Vedere l’invisibile a un passo dal pregiudizio Rosanna Cima 2015

Vedere l’invisibile        a un passo dal pregiudizio                Rosanna Cima

Intervento alla presentazione del libro: Avevo un pregiudizio. Viaggio tra formazione e poesia di Maria Grazia Chinato, Verona, 14 maggio 2015

 

Ti ringrazio tantissimo M.Grazia di questo libro. E’ stato attraverso Livia che è avvenuto questo incontro con M.Grazia Chinato che, in un certo senso, ho conosciuto con questo testo, non la conoscevo prima. Ringrazio profondamente le Grazie, l’autrice e la conduttrice del laboratorio, e questo testo, arrivato in un momento in cui, con Livia ed altre, ci stiamo ponendo grandi interrogativi su come sia possibile leggere, vedere e scrivere ‘ciò che viaggia nell’aria’, quando operatori e insegnanti creano e agiscono percorsi di cura.
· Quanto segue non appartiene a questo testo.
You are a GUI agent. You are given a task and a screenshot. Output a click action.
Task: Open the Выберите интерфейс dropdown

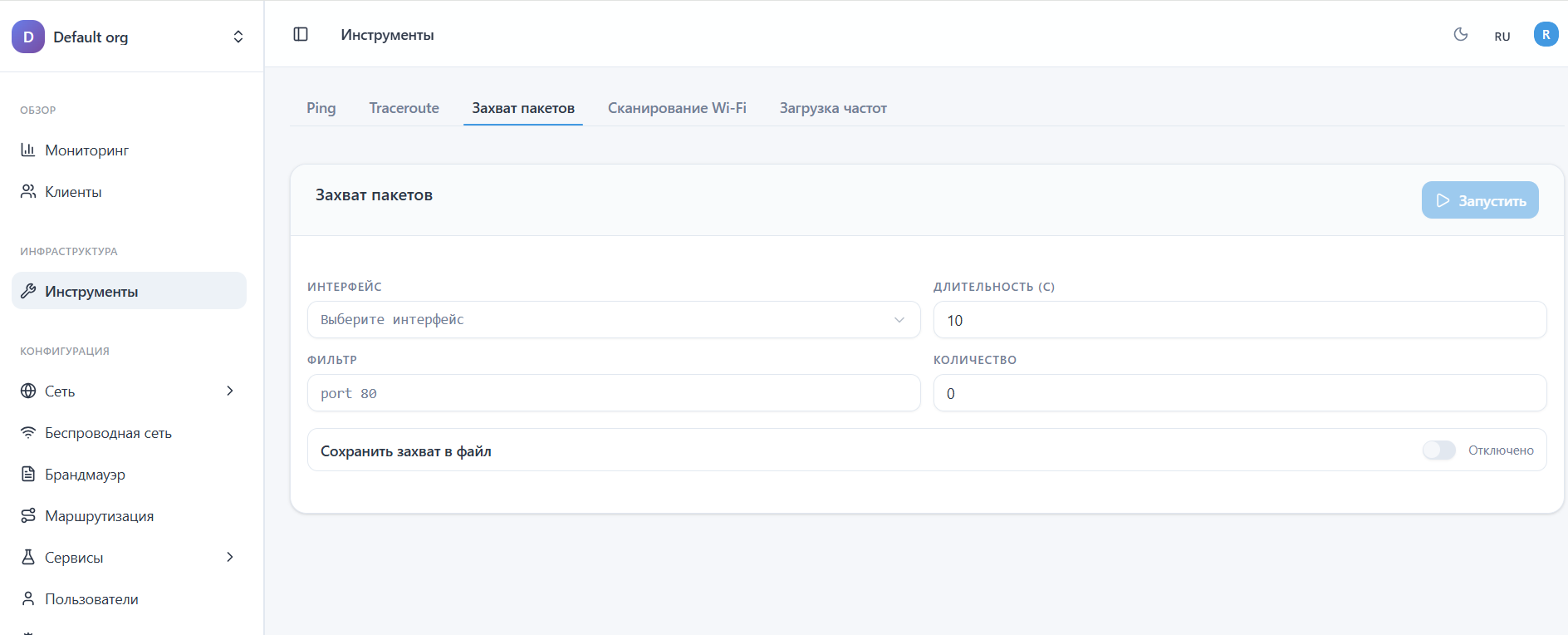613,320
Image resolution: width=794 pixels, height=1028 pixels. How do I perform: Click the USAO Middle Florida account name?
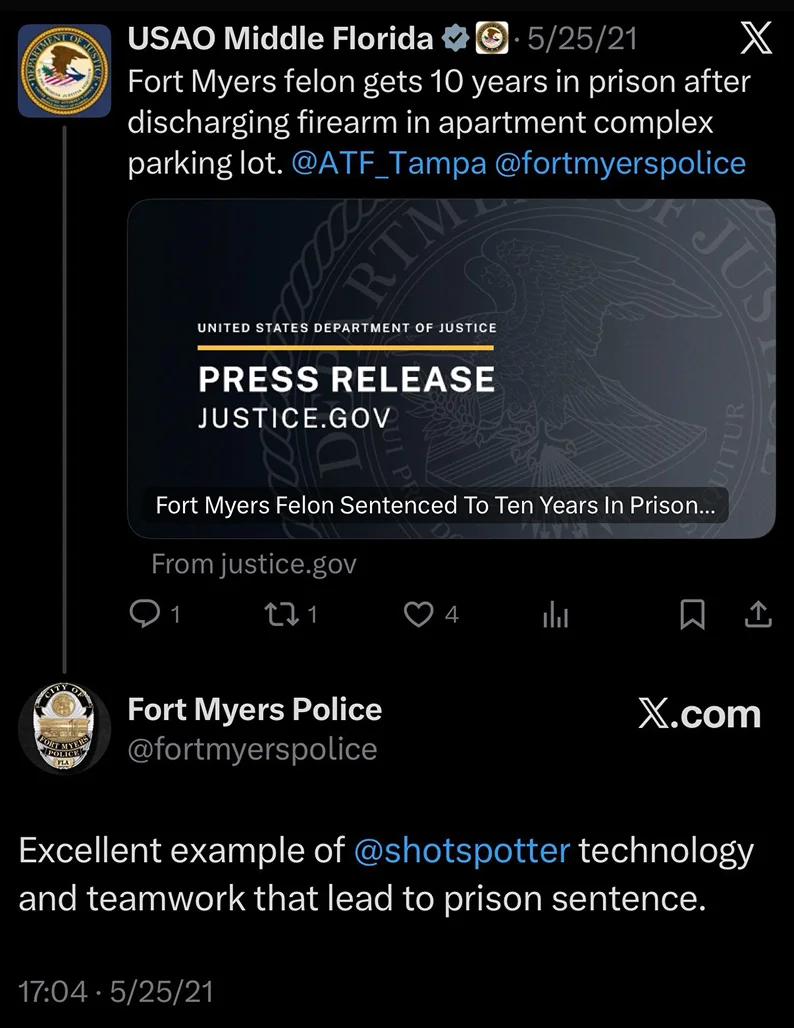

Questo testo mi ha aiutato a leggere, mi ha dato una spinta creativa per poter stare nella lettura di tutto ciò che ‘viaggia nell’aria’.

Quindi ringrazio molto l’autrice.

Io, all’ombra della scrittura di M. Grazia, mi sono messa nella posizione di lettura di questo testo, in quelle sue posizioni che sono all’interno della domanda di trasformazione che sta alla base di questo lavoro e che non è così immediata.

Vi do alcuni passi che giustificano questa lettura: mi soffermo un attimo sul titolo Avevo un pregiudizio, il pregiudizio è passato, ma tra pregiudizio e avevo un pregiudizio, c’è un grandissimo lavoro, declinato nella sua bellezza poetica.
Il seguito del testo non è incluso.